Defra pushes SPS preparation forward

Defra’s SPS timetable is pushing food law preparation forward now. UK food and drink manufacturers face potential changes across hygiene, additives, labelling, food contact materials, contaminants, and border processes under the planned UK–EU agreement.


IN Brief:

  • The UK government intends the UK–EU SPS agreement to take effect in mid-2027, subject to negotiations.
  • Food, feed, and drink businesses are within scope even where they do not trade directly with the EU.
  • Areas affected include food law, hygiene, additives, contaminants, marketing standards, labelling, and food contact materials.

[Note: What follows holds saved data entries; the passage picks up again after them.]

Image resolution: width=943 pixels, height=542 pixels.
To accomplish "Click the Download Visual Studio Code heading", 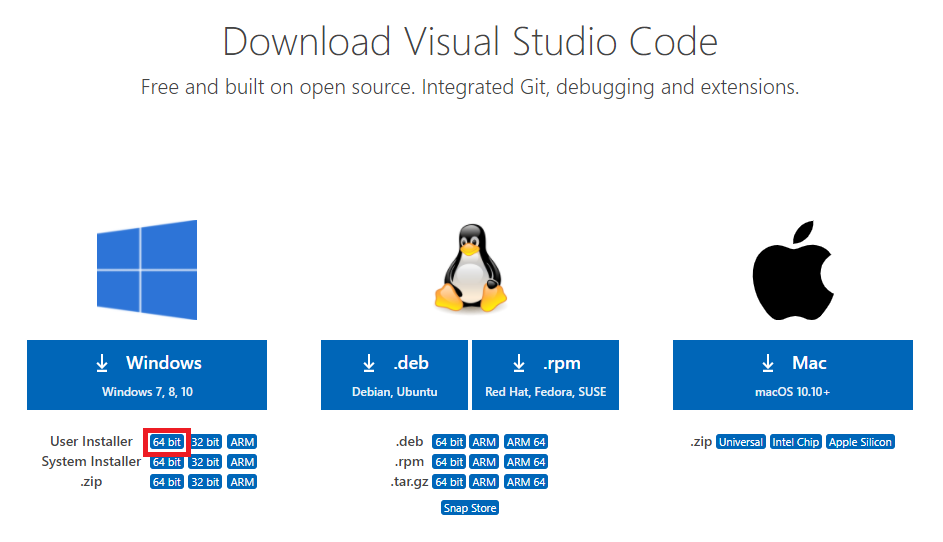I will pos(470,42).
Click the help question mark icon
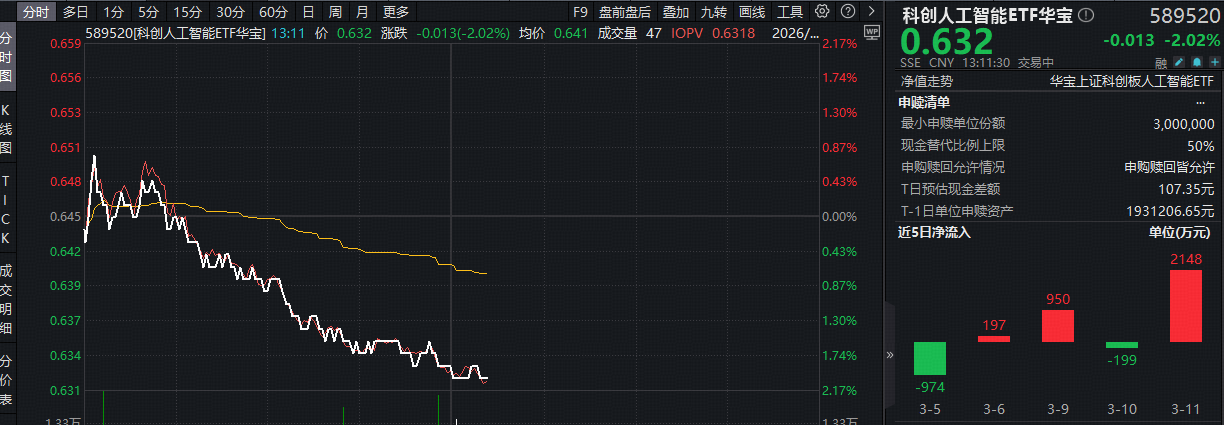Image resolution: width=1224 pixels, height=425 pixels. click(846, 12)
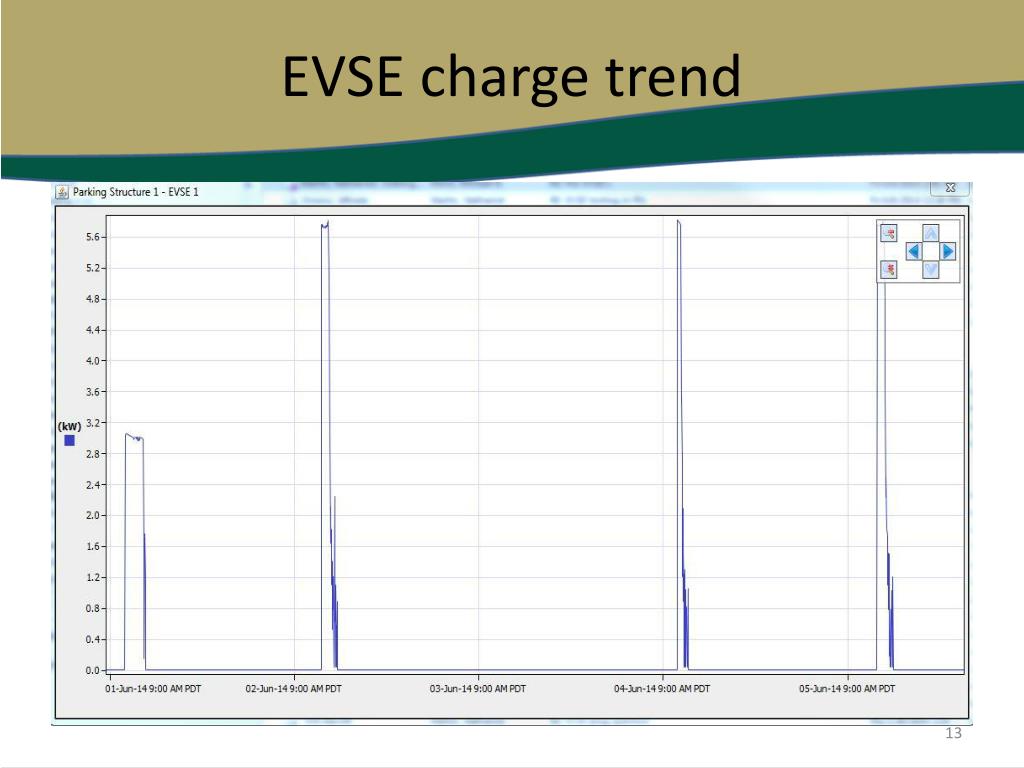1024x768 pixels.
Task: Select the lower zoom-out tool in the navigation pad
Action: (888, 270)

Defra has urged agri-food businesses to prepare for the planned UK–EU sanitary and phytosanitary agreement, with the government aiming for the new arrangements to take effect in mid-2027.

The proposed agreement would create a closer regulatory framework for the trade and movement of plants, animals, animal products, food, and feed between the UK and the EU. It is intended to reduce paperwork, remove routine SPS border checks for many goods, and make movement between Great Britain, Northern Ireland, and the EU more predictable.

Food, feed, and drink manufacturers fall within a broad scope. Hygiene rules, general food law, additives, pesticide maximum residue levels, marketing standards, labelling, and food contact materials are all expected to be affected. The agreement also covers consumer information, food and feed contaminants, novel foods, supplements, organics, mineral waters, irradiation, feed hygiene, plant health, animal health, and veterinary medicine residue limits.

Companies selling only in the domestic UK market may still need to prepare where products, ingredients, packaging, or production systems intersect with aligned rules. The agreement therefore extends beyond exporters and hauliers, reaching into specifications, recipes, supplier documentation, labels, and compliance systems.

Once the agreement is in force, goods entering Great Britain from the EU, or Northern Ireland from Great Britain, are expected to move without export health certificates, phytosanitary certificates, ISPM15 marking for wood packaging material, or Northern Ireland plant health labels in most cases. Dairy, fish, eggs, meat, plants, and plant products would no longer face routine SPS border checks when entering Great Britain from the EU, or Northern Ireland from Great Britain.

Reduced border friction would support chilled, fresh, short-life, and mixed-load food movements, where delay and documentation errors can quickly become cost, spoilage, and service issues. More predictable movement would also help manufacturers planning ingredient deliveries, packaging supply, and finished goods distribution across UK and EU networks.

The compliance burden sits inside the same trade-off. Dynamic alignment with relevant EU SPS rules would bring parts of UK food law closer to the EU framework again, meaning divergence built into products or processes since Brexit may need to be reviewed. Distilled: March 2026 tracked the return of packaging regulation, food contact materials, and SPS alignment to the operational agenda, with compliance increasingly visible as a factory-level cost rather than an abstract policy debate.

Packaging is likely to be one of the more sensitive areas. EU restrictions on bisphenol A and broader food-contact-material rules show how regulatory change can move from legislation into material specification, supplier declarations, migration testing, and line validation. UK manufacturers may need to review wrapping, packaging, contact surfaces, labels, recipes, and raw material specifications where domestic practice has diverged from EU requirements.

The exact detail remains subject to negotiations, but the preparation window is already narrowing for businesses with complex ingredient decks, private-label customers, multiple pack formats, or EU-facing supply chains. Early gap analysis will be less disruptive than late-stage changes to formulation, labelling, certification, or packaging materials once the final framework is in place.